### YOUR GOAL:
Using the listing that follows, filter out every line lacking the string "YouTube" and return the rest.

### PROVIDED INFORMATION:
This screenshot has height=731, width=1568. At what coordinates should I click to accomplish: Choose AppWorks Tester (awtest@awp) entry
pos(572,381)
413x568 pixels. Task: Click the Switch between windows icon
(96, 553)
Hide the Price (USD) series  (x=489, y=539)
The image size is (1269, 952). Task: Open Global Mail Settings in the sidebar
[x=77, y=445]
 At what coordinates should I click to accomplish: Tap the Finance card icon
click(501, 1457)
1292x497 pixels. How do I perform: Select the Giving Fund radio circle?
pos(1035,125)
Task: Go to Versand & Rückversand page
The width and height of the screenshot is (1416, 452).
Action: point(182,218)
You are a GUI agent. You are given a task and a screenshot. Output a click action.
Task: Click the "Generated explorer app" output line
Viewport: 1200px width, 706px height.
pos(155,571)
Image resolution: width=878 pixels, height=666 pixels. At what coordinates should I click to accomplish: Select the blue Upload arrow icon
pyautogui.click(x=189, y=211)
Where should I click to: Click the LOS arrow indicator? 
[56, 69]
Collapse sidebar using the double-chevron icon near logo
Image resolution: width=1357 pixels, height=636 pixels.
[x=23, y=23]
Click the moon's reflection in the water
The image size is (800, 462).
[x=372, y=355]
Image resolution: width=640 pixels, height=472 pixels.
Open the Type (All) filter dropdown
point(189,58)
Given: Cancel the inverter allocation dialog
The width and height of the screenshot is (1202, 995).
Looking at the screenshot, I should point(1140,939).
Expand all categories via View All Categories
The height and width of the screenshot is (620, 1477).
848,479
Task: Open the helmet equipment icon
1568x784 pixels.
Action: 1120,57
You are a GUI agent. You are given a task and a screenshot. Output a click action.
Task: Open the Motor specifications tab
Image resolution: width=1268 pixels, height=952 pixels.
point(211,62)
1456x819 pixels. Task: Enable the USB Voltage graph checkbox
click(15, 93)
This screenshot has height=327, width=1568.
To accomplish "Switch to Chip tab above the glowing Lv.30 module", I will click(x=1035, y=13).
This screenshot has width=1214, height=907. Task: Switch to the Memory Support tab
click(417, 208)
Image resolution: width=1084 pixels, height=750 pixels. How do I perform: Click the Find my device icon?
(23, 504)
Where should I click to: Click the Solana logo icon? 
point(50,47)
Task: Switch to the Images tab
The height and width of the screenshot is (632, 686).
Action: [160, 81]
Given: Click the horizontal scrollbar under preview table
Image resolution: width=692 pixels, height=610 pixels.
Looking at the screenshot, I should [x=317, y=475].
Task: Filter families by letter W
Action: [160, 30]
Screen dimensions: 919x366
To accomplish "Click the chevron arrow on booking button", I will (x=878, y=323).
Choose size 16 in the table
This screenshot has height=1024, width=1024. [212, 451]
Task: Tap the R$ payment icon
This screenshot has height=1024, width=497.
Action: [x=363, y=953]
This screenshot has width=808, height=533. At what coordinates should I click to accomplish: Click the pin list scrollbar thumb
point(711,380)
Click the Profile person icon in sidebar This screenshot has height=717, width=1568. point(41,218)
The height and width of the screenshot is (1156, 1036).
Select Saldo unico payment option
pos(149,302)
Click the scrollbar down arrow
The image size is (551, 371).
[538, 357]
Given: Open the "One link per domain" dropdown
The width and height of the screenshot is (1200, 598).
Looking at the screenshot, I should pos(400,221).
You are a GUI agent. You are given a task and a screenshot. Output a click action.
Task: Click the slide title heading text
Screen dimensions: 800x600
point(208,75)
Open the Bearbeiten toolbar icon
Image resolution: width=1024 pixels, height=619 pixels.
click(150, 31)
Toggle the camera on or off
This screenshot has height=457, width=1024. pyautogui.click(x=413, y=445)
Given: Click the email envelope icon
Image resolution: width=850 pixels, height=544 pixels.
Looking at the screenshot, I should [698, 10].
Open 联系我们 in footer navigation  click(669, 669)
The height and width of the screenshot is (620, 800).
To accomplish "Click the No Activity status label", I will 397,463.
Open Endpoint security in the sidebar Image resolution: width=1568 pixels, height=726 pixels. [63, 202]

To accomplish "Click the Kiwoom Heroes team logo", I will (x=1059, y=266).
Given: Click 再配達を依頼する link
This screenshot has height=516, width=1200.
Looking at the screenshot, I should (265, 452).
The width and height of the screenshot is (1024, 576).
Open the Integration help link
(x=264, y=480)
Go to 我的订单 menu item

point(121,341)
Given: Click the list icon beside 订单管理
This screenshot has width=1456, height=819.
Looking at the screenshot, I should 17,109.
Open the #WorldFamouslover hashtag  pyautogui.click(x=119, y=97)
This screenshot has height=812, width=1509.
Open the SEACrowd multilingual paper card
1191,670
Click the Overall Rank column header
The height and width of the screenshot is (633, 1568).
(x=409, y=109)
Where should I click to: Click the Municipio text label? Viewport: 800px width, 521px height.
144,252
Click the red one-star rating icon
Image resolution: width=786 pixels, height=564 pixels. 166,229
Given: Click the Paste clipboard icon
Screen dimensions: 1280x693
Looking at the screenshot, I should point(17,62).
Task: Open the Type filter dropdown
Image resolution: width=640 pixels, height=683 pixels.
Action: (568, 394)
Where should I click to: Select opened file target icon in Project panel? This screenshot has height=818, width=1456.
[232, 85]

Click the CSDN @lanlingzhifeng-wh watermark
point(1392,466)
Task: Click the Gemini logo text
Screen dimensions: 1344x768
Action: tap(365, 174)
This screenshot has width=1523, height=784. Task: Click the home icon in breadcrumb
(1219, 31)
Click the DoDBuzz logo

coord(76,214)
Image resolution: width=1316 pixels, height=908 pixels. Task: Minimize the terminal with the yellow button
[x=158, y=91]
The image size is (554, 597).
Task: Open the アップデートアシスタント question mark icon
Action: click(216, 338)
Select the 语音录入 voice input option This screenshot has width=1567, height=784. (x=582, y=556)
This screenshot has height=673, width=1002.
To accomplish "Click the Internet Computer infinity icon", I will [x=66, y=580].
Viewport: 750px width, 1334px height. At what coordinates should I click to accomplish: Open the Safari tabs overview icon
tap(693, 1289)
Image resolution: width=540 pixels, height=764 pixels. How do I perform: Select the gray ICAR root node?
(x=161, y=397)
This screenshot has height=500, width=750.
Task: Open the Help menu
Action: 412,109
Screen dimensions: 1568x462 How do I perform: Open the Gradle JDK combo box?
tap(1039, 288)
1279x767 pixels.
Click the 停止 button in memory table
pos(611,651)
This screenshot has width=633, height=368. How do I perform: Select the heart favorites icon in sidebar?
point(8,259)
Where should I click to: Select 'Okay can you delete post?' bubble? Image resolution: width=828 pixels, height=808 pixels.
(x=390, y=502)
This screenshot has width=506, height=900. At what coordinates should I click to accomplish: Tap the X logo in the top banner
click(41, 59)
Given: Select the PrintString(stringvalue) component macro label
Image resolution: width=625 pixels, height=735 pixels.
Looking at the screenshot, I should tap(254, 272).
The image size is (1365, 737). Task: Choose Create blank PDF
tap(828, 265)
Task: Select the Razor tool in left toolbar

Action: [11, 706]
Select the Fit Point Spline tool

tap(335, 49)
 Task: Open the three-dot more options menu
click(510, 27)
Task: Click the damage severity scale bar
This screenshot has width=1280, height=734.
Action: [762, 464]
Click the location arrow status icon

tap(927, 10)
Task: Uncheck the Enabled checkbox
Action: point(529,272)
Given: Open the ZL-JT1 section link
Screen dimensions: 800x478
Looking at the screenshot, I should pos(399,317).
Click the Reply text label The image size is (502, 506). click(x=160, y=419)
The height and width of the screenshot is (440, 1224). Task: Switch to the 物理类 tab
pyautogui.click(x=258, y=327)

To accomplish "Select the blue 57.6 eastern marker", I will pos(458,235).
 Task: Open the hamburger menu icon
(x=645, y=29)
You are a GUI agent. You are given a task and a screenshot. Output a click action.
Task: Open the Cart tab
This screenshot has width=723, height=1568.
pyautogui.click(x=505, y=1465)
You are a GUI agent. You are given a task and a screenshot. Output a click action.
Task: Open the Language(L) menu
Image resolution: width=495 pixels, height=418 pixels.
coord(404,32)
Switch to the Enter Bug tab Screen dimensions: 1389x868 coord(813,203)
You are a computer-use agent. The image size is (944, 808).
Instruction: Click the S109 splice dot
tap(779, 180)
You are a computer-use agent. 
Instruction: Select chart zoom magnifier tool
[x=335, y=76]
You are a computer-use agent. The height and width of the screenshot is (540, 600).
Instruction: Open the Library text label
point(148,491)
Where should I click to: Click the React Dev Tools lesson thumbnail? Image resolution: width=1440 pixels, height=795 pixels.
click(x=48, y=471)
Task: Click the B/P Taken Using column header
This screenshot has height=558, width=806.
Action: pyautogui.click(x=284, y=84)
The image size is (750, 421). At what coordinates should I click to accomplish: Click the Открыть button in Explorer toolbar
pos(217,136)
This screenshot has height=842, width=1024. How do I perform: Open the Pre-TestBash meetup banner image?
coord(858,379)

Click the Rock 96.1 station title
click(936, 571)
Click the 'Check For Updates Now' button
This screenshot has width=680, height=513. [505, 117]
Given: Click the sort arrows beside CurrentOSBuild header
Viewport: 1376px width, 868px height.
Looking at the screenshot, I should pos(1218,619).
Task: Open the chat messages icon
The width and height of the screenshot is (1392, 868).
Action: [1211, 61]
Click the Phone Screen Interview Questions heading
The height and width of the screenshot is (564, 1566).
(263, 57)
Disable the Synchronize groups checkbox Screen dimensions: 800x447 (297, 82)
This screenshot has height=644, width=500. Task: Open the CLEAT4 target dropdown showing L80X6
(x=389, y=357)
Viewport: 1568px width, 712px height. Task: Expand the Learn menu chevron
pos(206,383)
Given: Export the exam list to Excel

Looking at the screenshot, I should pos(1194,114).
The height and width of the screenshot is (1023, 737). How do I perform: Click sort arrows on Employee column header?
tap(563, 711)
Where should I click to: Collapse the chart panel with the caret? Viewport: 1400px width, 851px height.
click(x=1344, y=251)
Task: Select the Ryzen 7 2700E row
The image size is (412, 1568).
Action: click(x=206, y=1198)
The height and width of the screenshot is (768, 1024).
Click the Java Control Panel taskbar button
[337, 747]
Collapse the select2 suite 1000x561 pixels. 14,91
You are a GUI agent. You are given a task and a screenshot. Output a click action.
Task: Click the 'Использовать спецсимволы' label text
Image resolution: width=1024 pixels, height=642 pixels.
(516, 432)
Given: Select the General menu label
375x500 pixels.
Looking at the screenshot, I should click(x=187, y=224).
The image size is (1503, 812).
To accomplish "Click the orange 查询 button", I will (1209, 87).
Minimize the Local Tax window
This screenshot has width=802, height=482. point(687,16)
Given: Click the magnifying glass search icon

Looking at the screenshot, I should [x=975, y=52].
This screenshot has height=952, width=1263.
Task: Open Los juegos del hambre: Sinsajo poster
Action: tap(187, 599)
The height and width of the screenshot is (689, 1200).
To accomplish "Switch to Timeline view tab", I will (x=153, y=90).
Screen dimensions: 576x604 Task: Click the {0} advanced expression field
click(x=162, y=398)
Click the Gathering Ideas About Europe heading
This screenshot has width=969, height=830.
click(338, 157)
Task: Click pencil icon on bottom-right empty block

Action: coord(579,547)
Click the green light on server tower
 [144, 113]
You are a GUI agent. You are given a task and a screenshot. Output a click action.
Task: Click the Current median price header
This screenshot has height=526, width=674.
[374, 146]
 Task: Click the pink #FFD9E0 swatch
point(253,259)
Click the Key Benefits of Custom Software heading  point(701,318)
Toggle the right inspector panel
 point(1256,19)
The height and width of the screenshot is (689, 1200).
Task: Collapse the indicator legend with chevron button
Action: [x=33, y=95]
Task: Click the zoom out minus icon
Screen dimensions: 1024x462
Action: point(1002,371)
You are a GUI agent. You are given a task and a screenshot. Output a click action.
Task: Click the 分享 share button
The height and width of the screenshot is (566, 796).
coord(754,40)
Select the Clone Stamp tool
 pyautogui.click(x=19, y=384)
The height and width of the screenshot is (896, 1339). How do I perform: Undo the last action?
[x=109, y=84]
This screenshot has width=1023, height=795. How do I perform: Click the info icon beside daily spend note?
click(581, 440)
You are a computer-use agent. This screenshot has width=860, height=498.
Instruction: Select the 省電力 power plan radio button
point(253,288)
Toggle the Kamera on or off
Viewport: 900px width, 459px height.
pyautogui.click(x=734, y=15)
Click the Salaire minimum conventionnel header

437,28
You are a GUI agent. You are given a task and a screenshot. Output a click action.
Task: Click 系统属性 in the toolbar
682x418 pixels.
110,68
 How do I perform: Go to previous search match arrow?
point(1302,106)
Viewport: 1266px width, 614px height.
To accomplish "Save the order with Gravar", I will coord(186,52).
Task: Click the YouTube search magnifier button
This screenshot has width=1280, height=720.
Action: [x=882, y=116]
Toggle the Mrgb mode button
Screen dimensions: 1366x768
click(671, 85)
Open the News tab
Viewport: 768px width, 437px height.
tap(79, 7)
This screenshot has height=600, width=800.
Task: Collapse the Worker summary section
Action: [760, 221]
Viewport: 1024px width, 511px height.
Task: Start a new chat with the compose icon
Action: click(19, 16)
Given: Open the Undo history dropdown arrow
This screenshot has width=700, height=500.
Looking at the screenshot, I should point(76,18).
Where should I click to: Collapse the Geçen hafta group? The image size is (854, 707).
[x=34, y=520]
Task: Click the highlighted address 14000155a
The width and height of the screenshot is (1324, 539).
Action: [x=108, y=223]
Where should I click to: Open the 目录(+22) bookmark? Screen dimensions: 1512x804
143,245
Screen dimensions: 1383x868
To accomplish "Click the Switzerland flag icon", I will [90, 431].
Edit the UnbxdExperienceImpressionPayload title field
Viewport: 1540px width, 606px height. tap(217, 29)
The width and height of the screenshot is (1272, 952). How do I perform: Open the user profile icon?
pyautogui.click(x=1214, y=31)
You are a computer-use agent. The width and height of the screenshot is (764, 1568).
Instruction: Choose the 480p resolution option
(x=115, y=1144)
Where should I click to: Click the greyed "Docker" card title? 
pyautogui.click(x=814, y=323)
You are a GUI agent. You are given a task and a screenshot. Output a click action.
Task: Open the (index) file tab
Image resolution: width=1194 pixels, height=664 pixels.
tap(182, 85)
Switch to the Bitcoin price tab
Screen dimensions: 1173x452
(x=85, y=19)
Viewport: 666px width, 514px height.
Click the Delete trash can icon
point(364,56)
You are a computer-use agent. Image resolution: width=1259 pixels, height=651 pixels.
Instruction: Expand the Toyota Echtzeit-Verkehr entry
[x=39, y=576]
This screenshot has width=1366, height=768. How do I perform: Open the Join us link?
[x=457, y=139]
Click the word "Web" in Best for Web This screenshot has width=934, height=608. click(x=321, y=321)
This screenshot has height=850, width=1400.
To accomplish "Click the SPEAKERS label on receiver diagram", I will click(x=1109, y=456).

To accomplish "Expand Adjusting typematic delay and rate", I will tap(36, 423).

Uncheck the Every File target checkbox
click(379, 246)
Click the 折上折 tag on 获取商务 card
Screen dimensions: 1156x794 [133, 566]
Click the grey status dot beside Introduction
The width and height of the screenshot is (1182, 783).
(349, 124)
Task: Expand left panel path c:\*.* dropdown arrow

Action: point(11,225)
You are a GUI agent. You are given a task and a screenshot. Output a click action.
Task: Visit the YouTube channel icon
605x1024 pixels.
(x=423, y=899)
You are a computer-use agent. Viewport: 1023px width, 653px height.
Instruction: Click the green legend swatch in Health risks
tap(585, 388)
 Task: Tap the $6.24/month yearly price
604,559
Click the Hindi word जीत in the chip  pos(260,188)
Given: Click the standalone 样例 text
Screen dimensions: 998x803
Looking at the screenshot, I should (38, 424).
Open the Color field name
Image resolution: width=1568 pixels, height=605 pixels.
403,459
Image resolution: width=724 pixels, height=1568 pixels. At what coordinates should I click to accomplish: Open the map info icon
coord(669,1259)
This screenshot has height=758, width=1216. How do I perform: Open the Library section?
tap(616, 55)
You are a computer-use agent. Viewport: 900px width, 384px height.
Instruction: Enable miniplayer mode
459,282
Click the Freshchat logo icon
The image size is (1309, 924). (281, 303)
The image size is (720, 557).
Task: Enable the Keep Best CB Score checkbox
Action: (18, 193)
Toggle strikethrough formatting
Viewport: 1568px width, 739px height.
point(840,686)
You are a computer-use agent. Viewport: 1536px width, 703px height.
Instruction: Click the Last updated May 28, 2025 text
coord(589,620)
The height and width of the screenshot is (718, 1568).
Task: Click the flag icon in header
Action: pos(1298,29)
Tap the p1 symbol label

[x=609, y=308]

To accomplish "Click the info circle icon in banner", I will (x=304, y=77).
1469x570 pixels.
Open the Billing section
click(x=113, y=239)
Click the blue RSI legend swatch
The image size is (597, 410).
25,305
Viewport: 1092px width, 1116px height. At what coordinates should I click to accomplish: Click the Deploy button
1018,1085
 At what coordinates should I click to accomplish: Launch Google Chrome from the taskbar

### TASK SOLUTION:
Task: Click the YouTube search magnifier button
Task: Visit the YouTube channel icon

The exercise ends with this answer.